Goal of the exercise - Please restate verbatim the lines that open the listing below, ending with the line in which "672x616 pixels." occurs.

Material provided -
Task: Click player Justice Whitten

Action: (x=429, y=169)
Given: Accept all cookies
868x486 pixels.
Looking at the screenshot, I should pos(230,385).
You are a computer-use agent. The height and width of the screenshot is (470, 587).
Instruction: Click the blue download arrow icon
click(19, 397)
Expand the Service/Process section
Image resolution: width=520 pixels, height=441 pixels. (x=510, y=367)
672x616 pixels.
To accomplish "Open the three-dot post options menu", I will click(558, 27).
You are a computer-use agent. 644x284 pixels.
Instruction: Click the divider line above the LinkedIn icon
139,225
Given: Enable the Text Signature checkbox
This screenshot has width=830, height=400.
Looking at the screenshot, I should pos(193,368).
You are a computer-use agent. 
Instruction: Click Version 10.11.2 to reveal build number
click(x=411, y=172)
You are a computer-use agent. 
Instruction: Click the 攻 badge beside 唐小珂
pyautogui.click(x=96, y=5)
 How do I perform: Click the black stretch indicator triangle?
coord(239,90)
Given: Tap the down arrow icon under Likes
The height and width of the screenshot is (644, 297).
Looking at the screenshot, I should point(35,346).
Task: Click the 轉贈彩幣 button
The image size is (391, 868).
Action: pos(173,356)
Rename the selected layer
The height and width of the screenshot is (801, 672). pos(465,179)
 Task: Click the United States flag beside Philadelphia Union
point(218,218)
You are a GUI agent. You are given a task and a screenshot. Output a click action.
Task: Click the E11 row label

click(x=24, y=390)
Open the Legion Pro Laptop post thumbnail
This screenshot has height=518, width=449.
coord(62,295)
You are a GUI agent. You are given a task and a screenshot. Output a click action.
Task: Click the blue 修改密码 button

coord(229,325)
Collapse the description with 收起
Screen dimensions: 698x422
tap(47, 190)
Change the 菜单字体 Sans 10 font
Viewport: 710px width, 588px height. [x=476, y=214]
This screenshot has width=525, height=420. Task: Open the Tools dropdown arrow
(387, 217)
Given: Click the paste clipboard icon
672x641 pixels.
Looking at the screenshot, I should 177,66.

The completed task -
Task: Click player Justice Whitten

Action: (x=429, y=169)
Given: Accept all cookies
868x486 pixels.
Looking at the screenshot, I should pos(230,385).
You are a computer-use agent. The height and width of the screenshot is (470, 587).
Instruction: Click the blue download arrow icon
click(19, 397)
Expand the Service/Process section
Image resolution: width=520 pixels, height=441 pixels. (x=510, y=367)
672x616 pixels.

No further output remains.